So richtig überwältigende starke tänzerische Momente sind für die Choreographen in unseren Tagen nicht mehr so leicht zu finden. Auch nicht neue seelentiefe Musik ist zu hören. Doch die strahlenden Helden mit all dem früheren Pathos haben auf der Tanzbühne ausgedient. Die klare Tendenz heute bei den ihre kreativen Kräfte auslebenden ungarischen Tanzschaffenden: Die Bemühungen um ausdrucksstarke, psychisch auslotende Stücke wie „Unbewusst“, „Wach auf, meine Liebe“, „Hermesz“ sind offensichtlich. In bewegungsmäßig geschmeidiger Körpersprache, intensiv auftretend, oft weiblich-männlich verschmelzend, des öfteren mit allzu ausgedehnten Sequenzen, doch nie wirklich schwach.

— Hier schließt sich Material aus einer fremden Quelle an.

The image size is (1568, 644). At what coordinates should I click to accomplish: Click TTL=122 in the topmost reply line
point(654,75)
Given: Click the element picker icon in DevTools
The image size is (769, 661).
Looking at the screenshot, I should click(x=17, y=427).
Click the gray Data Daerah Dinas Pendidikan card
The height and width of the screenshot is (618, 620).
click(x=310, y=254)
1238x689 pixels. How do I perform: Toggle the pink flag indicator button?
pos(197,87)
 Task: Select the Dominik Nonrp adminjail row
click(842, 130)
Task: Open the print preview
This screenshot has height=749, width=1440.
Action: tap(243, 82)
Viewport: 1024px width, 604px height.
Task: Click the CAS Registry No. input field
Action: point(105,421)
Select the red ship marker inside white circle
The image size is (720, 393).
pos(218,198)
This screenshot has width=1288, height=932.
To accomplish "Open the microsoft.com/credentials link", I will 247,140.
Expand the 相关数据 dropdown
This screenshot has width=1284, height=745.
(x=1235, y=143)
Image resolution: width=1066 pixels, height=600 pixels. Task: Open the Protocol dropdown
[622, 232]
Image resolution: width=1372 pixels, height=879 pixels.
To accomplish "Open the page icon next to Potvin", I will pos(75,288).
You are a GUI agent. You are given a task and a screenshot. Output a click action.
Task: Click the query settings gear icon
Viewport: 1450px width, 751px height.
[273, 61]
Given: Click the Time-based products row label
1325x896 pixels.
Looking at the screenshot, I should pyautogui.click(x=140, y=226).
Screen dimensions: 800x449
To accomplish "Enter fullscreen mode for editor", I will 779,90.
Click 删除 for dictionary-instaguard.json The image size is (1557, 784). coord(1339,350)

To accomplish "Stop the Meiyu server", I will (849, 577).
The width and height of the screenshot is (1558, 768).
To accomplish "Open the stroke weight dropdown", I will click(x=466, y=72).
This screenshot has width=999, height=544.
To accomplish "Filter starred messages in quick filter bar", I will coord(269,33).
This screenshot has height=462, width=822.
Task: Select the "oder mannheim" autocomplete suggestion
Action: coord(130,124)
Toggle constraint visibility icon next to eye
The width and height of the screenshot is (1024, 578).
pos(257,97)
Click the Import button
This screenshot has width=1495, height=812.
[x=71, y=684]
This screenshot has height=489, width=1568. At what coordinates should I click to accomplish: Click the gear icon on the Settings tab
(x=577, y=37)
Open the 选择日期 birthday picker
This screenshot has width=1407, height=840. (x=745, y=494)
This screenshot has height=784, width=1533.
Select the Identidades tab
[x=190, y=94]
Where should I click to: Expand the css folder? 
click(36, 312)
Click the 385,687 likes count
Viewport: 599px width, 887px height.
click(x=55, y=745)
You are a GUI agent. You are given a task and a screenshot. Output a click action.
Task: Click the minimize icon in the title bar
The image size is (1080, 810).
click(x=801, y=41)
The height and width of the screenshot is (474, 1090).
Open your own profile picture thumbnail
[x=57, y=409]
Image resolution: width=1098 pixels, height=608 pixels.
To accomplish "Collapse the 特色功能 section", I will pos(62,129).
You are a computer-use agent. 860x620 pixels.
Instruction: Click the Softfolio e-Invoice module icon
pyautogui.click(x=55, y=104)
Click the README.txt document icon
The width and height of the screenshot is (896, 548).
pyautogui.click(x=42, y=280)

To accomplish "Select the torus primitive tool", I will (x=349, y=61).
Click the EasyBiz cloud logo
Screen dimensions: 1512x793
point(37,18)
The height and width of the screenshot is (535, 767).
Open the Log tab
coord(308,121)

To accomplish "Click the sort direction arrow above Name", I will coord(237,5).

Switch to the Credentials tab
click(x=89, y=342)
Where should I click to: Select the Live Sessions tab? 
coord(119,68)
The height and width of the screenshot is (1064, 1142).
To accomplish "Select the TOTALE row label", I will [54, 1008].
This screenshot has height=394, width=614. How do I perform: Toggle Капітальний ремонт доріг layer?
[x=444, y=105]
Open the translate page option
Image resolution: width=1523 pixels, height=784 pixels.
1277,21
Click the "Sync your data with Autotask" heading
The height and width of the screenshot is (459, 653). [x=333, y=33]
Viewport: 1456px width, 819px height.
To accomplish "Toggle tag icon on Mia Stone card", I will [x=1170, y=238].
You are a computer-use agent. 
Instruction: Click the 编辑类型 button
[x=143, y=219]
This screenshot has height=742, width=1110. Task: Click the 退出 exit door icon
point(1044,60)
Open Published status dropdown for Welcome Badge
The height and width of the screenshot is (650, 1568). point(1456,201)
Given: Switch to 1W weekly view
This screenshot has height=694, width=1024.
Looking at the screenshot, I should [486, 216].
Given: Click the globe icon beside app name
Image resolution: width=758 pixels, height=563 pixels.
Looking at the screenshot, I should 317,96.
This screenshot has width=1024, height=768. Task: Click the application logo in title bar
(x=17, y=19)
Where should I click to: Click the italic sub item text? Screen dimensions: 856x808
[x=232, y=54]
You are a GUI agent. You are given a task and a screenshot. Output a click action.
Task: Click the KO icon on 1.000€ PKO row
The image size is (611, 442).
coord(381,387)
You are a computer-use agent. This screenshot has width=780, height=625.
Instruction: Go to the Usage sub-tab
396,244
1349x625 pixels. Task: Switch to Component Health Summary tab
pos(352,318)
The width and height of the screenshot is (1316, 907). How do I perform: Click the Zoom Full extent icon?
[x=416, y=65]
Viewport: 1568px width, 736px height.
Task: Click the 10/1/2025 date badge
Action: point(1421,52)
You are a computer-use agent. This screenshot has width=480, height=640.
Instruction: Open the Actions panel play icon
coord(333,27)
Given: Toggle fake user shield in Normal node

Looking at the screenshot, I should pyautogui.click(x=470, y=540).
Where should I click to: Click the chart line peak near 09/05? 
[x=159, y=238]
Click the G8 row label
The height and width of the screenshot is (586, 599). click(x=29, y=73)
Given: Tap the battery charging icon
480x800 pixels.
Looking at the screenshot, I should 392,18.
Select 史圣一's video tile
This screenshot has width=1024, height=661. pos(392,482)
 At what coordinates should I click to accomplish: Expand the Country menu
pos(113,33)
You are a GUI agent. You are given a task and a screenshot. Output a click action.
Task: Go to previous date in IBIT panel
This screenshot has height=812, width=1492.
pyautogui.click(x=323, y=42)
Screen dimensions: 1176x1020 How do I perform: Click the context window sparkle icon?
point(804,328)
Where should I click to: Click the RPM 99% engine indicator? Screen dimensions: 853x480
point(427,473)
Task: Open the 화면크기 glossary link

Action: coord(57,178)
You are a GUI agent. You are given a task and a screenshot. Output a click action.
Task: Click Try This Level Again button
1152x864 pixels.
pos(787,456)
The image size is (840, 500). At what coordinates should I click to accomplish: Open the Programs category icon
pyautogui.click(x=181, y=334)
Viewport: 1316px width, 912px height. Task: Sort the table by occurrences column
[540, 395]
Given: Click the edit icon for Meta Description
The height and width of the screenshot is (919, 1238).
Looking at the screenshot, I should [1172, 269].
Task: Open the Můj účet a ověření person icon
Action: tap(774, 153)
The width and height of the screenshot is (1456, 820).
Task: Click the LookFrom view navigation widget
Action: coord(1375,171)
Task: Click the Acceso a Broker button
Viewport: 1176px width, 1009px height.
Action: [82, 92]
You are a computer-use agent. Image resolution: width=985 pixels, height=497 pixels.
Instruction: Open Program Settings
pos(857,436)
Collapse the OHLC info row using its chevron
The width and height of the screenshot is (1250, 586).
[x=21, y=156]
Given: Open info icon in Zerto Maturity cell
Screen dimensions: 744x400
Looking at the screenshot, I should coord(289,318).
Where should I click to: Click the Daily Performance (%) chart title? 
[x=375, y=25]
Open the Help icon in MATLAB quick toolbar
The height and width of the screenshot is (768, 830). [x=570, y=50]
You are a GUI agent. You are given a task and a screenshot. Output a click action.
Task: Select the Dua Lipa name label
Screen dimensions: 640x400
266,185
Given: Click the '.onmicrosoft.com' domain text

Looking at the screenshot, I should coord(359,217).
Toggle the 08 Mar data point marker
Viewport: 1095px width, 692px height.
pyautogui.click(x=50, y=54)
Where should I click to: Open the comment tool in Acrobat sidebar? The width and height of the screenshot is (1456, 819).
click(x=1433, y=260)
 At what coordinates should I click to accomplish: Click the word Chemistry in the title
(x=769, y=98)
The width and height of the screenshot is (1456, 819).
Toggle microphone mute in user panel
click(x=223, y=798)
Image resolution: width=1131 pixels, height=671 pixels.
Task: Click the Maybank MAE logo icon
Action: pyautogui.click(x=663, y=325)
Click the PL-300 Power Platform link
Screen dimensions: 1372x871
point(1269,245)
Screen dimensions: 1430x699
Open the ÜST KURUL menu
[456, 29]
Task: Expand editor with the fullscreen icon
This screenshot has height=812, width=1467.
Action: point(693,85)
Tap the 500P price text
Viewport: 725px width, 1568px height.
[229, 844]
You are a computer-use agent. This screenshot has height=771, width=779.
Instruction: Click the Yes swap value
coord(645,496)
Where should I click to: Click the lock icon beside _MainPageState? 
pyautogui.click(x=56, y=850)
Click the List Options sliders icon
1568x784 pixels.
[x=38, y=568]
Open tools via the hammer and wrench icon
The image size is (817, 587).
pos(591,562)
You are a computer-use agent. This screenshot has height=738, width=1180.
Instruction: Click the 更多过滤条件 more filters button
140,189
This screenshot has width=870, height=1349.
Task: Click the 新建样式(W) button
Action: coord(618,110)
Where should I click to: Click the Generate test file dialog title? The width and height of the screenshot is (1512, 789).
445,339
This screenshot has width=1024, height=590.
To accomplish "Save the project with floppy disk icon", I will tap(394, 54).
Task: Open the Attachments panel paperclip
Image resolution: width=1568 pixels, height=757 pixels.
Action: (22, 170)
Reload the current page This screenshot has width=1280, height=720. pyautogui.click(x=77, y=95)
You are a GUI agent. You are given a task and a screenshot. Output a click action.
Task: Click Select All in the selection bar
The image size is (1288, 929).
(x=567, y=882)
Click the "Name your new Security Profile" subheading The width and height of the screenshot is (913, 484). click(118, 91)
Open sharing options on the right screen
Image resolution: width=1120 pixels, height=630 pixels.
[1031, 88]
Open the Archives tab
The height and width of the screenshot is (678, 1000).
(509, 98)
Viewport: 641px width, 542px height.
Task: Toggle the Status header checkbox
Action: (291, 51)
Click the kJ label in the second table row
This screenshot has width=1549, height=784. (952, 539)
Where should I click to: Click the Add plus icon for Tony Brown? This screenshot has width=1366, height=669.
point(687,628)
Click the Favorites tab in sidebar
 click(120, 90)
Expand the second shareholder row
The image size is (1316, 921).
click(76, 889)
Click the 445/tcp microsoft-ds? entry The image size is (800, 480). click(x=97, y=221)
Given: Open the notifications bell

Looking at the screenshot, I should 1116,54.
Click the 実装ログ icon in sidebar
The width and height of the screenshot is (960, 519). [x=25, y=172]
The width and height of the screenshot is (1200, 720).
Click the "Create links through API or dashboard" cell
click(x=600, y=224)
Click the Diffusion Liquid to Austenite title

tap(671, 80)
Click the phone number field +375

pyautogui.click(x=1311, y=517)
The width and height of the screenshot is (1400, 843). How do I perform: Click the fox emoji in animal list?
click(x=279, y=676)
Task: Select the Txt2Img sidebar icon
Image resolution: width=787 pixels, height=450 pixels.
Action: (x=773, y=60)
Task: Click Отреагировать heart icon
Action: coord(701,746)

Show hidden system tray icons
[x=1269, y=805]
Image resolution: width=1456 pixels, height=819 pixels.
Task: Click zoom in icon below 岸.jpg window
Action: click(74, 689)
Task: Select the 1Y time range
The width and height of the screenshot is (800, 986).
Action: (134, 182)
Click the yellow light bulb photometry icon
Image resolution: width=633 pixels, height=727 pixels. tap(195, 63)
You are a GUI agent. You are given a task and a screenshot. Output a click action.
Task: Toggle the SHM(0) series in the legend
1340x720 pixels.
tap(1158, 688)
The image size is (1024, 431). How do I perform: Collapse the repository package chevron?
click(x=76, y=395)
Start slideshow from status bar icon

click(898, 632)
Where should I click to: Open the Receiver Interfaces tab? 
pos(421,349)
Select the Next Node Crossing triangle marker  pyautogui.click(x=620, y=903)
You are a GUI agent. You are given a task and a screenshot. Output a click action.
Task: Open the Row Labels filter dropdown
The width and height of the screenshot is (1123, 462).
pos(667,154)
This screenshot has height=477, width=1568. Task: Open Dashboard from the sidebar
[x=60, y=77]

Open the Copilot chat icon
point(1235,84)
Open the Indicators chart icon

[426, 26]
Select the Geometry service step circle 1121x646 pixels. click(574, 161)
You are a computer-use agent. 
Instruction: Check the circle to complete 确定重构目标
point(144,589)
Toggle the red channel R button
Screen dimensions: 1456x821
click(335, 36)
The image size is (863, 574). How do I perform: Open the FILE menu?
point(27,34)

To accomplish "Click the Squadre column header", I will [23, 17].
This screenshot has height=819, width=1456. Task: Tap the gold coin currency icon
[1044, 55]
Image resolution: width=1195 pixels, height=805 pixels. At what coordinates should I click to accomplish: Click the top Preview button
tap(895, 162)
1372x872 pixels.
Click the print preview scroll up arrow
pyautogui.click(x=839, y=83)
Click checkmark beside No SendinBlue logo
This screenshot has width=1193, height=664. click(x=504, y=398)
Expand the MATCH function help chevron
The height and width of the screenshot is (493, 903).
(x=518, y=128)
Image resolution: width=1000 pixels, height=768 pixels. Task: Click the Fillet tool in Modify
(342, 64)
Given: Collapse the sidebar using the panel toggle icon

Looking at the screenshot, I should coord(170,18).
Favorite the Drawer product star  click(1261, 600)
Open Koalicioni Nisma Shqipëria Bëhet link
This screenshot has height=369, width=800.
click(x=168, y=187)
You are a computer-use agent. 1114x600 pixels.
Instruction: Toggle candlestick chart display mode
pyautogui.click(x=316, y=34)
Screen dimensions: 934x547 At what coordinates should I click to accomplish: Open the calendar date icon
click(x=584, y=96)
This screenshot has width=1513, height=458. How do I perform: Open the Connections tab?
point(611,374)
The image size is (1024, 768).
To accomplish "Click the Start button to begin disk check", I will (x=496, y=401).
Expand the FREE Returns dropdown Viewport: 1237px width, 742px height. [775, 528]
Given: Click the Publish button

Und hier, sehr stimmig: Perfomances für die Kleinsten gehören zum Festival dazu. Uns abends, am Platz vor dem Theater, wird zum allgemeinen Tanz  aufgespielt. Mit Enthusiasmus. Zu Salsa-Rhythmen, lateinamerikanisch, spanisch, mit folkloristischen wie modischen Reigentänzen. Und so etwas wie zigeunerische Klänge passen hier zum tänzerischen Ausleben genau dazu.